Leonardo Munoz/AFP/Getty Images
Beaten-down stocks of smaller companies are finally making a comeback.

By Krystal Hur, CNN

New York (CNN) — Beaten-down stocks of smaller companies are finally making a comeback, underscoring Wall Street’s newfound optimism.

The S&P 600 small-cap index has rebounded roughly 8% from its low in May, and is on pace to notch its first winning month since January.

Small cap stocks are domestic bellwethers, since smaller companies generate most of their revenue from US customers. They also have large exposure to financial stocks. While those stocks have stabilized since the banking turmoil earlier this year, their continued steadiness is necessary for a sustained market rally, since healthy banks underline a healthy economy.

Investors say that recent gains in small caps are helping prop up the burgeoning bull market, even as a potential economic downturn draws near. That’s partly because they’ve helped broaden a narrow rally led largely by mega-cap tech stocks, which have soared to staggering heights due to an artificial intelligence race and flight to safety on Wall Street.

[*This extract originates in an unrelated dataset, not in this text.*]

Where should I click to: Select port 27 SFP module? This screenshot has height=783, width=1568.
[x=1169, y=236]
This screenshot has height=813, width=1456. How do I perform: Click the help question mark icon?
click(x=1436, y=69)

The recovery in small caps is a reversal from when they nosedived earlier this year, weighed down by the collapses of Silicon Valley Bank, Signature Bank and later First Republic Bank, which triggered a sell-off in financial stocks.

Cheap buys

Now, the rally in small caps suggests that Wall Street is optimistic about the economy’s health. Some investors say cheap valuations and hopes for a muted economic downturn means small caps look more attractive than they have in months.

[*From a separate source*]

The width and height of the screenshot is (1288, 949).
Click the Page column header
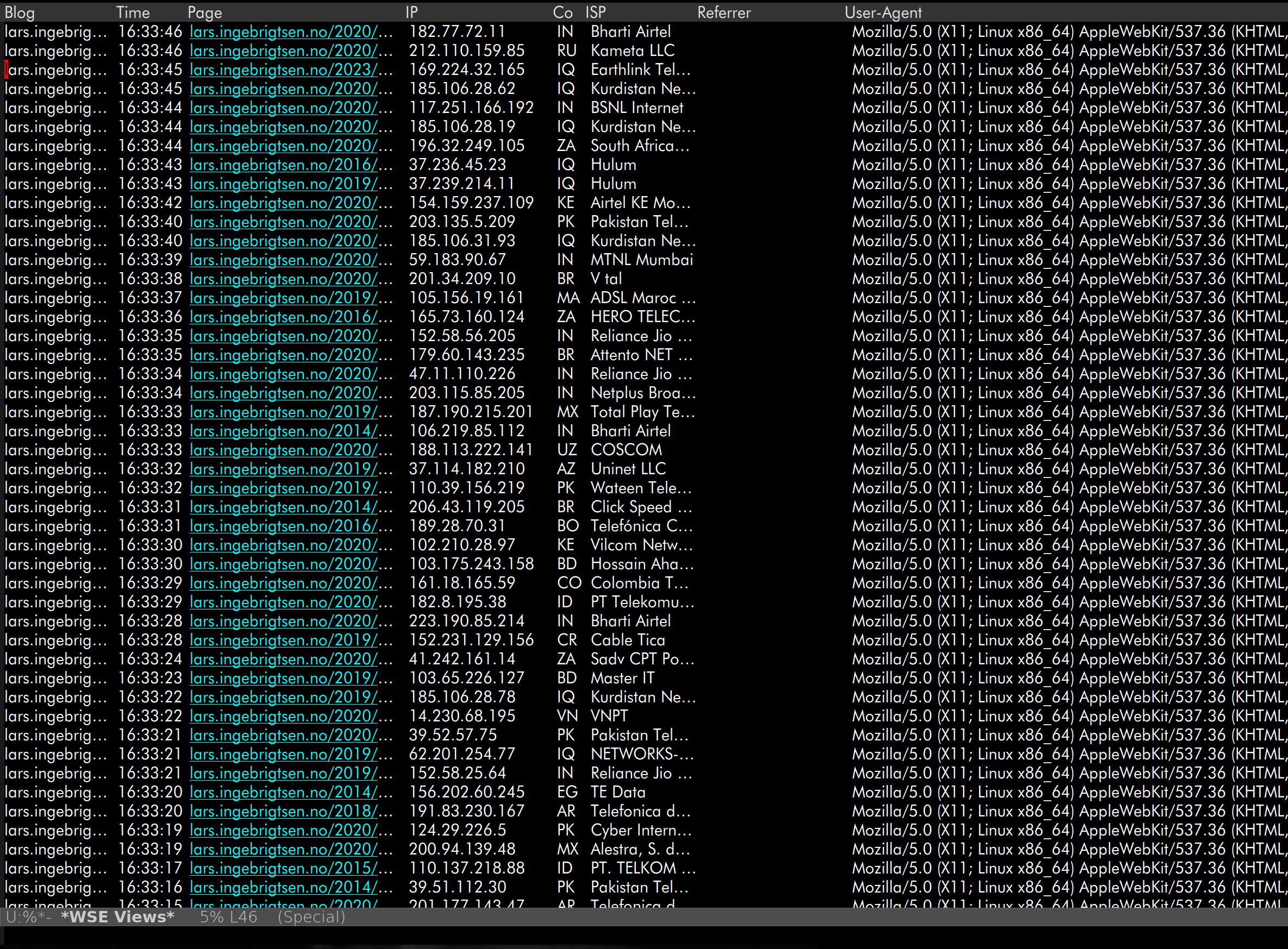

The S&P 600 currently trades at about 13.53 times its expected earnings, below its 10-year average of 15.89, according to FactSet. The S&P 500, which contains large caps, in contrast, trades at multiples of 19, above its 10-year average of 17.61. That means that small caps are cheap historically and in comparison to their large cap counterparts.

Investors have taken notice, driving some small caps to outperform the broader market. Apellis Pharmaceuticals shares are up 69.1% for the year, Rambus added 64.9%, Shockwave Medical 44.1% and Saia added 48.8%.

“It feels better to me than it has been for a while,” said John Ragard, senior portfolio manager of small cap equity at Spouting Rock Asset Management. He has investments in healthcare and technology.

Optimism about the economy

The small caps’ rally is also an auspicious sign for the broader economy, says Quincy Krosby, chief global strategist at LPL Financial. Because small caps tend to be more volatile, their rally suggests that investors’ risk appetites are growing and they’re looking past the banking turmoil earlier this year.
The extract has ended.